TASK INSTRUCTIONS ▸
(1) Reproduce everything in the Utah child care COVID-19 article from "But, she said, it" down to "for childcare workers.".
(2) According to the Utah child care COVID-19 article, what share of their close contacts at home did the infected children pass the virus to?
(3) Continue the article on the Utah study of COVID-19 in child care centers, starting after its last sentence.

Utah Study Finds Children Bring COVID-19 Home From Child Care Centers
Researchers recently investigated three outbreaks of COVID-19 at child care centers in Salt Lake City. Their findings are helping to fill a knowledge gap on how younger children might spread the virus.
Two of the outbreaks started after staff came to work while their sick relatives were experiencing COVID-19 symptoms at home. In the third outbreak, it’s unclear who brought it in, but in the end children in that particular outbreak seemed to have passed the virus to at least five people at home, including a parent who had to be hospitalized.
All in all, the infected children passed the virus to one in four of their close contacts at home. Many of those children had mild symptoms or none at all.
“I think that’s the key. They are transmitting it to people when they’re asymptomatic,” said Mary Hill, an epidemiologist with the Salt Lake County health department and an author of the study, published Friday by the Centers for Disease Control and Prevention. “I think it was a little shocking at first when we saw how many people were asymptomatic. Is it real? Is it not? Is it a problem with the test?”
But, she said, it was real, and it wasn’t due to a faulty test.
“It’s just a high number of asymptomatic people, especially in children,” said Hill.
The takeaway: If a COVID-19 case pops up in a child care setting, kids who spent time with that person should be tested, even if they don’t have symptoms. Plus kids 2 years and older should wear masks.
And, Hill added, at least two of the outbreaks in the study -- and many others she’s investigated -- might have been avoided with improved paid leave policies for childcare workers.
“Give them paid leave,” said Hill. “Because they can’t help this. It’s not like they’ve done anything wrong. And if they’re not going to get paid leave, people are going to do what they have to to get to work, to make ends meet.”

RAW DATA ▸
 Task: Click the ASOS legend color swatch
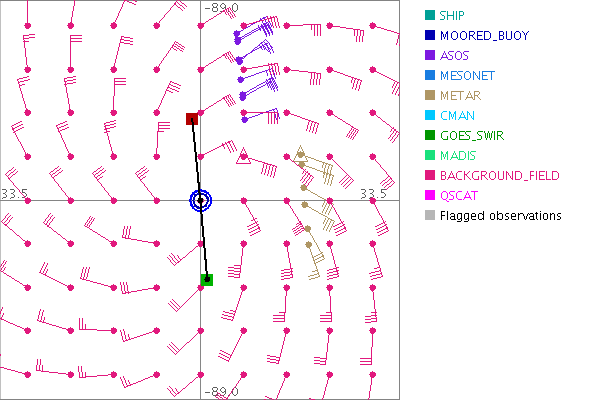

RESULTS OF THE EXERCISE ▸
(1)
But, she said, it was real, and it wasn’t due to a faulty test.
“It’s just a high number of asymptomatic people, especially in children,” said Hill.
The takeaway: If a COVID-19 case pops up in a child care setting, kids who spent time with that person should be tested, even if they don’t have symptoms. Plus kids 2 years and older should wear masks.
And, Hill added, at least two of the outbreaks in the study -- and many others she’s investigated -- might have been avoided with improved paid leave policies for childcare workers.

(2) One in four.

(3)
Twelve children picked up the virus at the child care centers, then spread it to at least 12 others, including parents and siblings. An 8-month-old baby gave it to both parents.
As the study authors wrote, if a COVID-19 case pops up in a child care setting, children who came in contact with the person should be tested, even if they don’t have symptoms.
They also reiterate the recommendation that children aged 2 years and older wear masks. The child care center that experienced the biggest outbreak also had the most staff and children. It was also the only one of the centers that didn’t require staff to wear masks.
Several studies have begun to elucidate the role of children in transmission. That includes:
- A large study out of South Korea showing that children under age 10 do transmit the virus, though less often than older kids and adults.
- A study on an overnight summer camp in Georgia found that COVID-19 “spread efficiently” among campers and staff. Among campers aged 6 to 10 years who were tested, more than half were positive.
- A study in Rhode Island looked at 666 child care centers that were open in June and July, and found that only four of them might have helped spread the virus to the broader community, though the authors note cases likely went undetected.